Untuk kasus yang sudah cukup ekstrem, segeralah memanggil bantuan medis untuk menangani masalahnya. Misalnya sudah terjadi gangguan mental yang serius, Anda bisa segera menggunakan bantuan medis seperti psikiater atau rumah sakit jiwa yang tahu cara terbaik menanganinya (Fausiah, F., & Widury, J, 2008). Beberapa tanda niat bunuh diri antara lain:
a.     Bicara tentang bunuh diri, seperti: “seandainya saya tidak pernah dilahirkan”, “saya lebih baik mati saja”, “jika saya masih ketemu kamu lagi”.
b.     Mencari alat bantu bunuh diri, seperti senjata, tali, obat, racun tikus.
c.      Perhatiannya tertanam pada hal hal kematian, seperti: pikirannya secara berlebihan tertuju pada masalah mati, kematian atau kekerasan. Menulis puisi atau cerita tentang kematian.
d.     Tidak ada lagi masa depan, perasaan tidak ada lagi yang bisa menolong, tidak ada lagi jalan keluar, tidak ada harapan, perasaan bahwa tidak akan bisa lagi bertambah baik atau berubah.
e.      Benci kepada diri sendiri, merasa dirinya tidak berharga, malu, bersalah. Merasa bahwa orang sekitarnya akan merasa lebih baik bila dirinya mati.
f.      Mempersiapkan kepergiannya, seperti membuat surat wasiat, memberikan barang berharga kepada seseorag, membuat pengaturan soal keluarganya.
g.     Mengucapka selamat tinggal dengan cara mengunjungi, menelpon  atau menulis email kepada saudara atau teman untuk mengucapkan selamat tinggal. mengucapkan kata kata kepada kawan atau teman bahwa mereka tidak akan ketemu lagi.
h.     Menyendiri, tidak ingin ketemu orang atau tidak ingin bergaul, ingin menyendiri.
i.      Bertindak ceroboh dan mencelakakan diri sendiri seperti minum alkohol yang banyak, minum obat, menyopir sembarangan atau kegiatan lain yang beresiko tinggi pada kematian seperti yang bersangkutan sudah ingin mati.

- Data yang Diberikan -
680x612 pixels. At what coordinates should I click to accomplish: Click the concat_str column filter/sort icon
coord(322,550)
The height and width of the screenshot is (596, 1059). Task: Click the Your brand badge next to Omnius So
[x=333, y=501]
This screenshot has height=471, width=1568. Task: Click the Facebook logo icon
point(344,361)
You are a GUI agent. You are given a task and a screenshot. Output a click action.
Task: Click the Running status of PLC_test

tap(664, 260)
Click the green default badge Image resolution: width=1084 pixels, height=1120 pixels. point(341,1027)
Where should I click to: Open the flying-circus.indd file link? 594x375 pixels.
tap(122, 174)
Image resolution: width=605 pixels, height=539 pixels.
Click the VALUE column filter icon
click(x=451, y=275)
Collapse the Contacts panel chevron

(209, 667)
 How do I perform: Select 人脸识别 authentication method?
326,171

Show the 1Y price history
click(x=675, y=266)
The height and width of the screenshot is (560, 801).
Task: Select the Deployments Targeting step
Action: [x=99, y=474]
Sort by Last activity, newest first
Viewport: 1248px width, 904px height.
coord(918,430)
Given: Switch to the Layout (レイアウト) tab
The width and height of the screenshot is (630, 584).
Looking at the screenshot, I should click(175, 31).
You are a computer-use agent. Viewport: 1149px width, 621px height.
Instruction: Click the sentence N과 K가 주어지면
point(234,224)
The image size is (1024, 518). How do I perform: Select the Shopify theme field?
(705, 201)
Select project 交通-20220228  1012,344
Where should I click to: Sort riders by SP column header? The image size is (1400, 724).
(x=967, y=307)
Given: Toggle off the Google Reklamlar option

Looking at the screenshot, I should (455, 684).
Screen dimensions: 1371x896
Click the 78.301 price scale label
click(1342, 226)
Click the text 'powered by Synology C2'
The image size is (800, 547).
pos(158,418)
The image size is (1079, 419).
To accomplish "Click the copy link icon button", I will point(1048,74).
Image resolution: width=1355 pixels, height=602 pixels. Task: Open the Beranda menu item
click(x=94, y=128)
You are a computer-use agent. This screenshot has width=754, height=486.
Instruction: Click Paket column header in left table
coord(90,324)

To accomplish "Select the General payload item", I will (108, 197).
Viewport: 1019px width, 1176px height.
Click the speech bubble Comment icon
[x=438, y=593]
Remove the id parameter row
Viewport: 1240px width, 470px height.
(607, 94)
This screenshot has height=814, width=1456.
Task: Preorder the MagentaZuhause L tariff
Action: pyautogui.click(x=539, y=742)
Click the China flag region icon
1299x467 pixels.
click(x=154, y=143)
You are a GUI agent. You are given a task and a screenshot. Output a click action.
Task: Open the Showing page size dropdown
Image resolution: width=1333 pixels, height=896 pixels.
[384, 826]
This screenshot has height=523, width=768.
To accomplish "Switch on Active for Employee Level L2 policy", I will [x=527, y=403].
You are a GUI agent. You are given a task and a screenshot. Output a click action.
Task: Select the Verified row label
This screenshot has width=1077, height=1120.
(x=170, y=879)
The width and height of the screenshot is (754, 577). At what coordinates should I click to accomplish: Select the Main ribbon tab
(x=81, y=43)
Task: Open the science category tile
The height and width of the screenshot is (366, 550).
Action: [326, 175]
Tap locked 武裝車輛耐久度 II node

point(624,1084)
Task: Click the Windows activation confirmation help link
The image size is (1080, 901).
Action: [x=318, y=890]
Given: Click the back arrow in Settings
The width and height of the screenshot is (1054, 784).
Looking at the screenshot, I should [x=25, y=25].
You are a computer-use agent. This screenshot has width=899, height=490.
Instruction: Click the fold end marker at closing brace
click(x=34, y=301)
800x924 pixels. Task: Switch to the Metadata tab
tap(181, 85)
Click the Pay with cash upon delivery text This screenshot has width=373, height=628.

- Kegiatan -
#1 Dalam bagian dokumen tentang tanda niat bunuh diri, bantuan medis apa yang disebut bila sudah terjadi gangguan mental yang serius?
#2 Teruskan teks tentang tanda-tanda niat bunuh diri mulai sesudah kalimat terakhir yang ditampilkan.

- Jawaban Tiap Nomor -
#1 Psikiater atau rumah sakit jiwa.

#2
j.      Perubahan mendadak menjadi tenang. Bila seseorang yang mengalami depresi kemudian tiba tiba berubah menjadi tenang, itu merupakan suatu tanda bahwa yang bersangkutan sudah memutuskan untuk mengakhiri hidupnya (Fausiah, F & Widury, 2008).

Kesimpulan
Bunuh diri adalah segala perbuatan dengan tujuan untuk membinasakan dirinya sendiri dan yang dengan sengaja dilakukan oleh seseorang yang tahu akan akibatnya, yang dilakukan dalam waktu singkat. Penyebab bunuh diri: (a) Faktor genetic dan teori biologi, (b) Teori Sosiologi, (c) Teori Psikologi. Penyebab lain: (1) Adanya harapan untuk reuni dan fantasy, (2) Merupakan jalan untuk mengakhiri keputusasaan dan ketidakberdayaan, (3) Tangisan untuk minta bantuan dan (4) Sebuah tindakan untuk menyelamatkan muka dan mencari kehidupan
yang lebih baik.
Motif bunuh diri ada banyak macamnya. Disini penyusun menggolongkan dalam kategori sebab, misalkan: (1) Dilanda keputusasaan dan depresi, (2) Cobaan hidup dan tekanan lingkungan, (3) Gangguan kejiwaan / tidak waras (gila), (4) Himpitan Ekonomi atau Kemiskinan (Harta / Iman / Ilmu) dan (5) Penderitaan karena penyakit yang berkepanjangan.

Daftar Pustaka
Carpenito, L. J. (2008). Nursing diagnosis: Aplication to clinical practice. Mosby St Louis.
Duran, V. Mark & Barlow, David H (2007). Intisari Psikologi Abnormal. Pustaka Pelajar.
Fausiah, F., & Widury, J. (2008). Psikologi abnormal klinis dewasa. Editor: Augustine Sukarlan Basri. Jakarta : Penerbit Uni versitas Indonesia.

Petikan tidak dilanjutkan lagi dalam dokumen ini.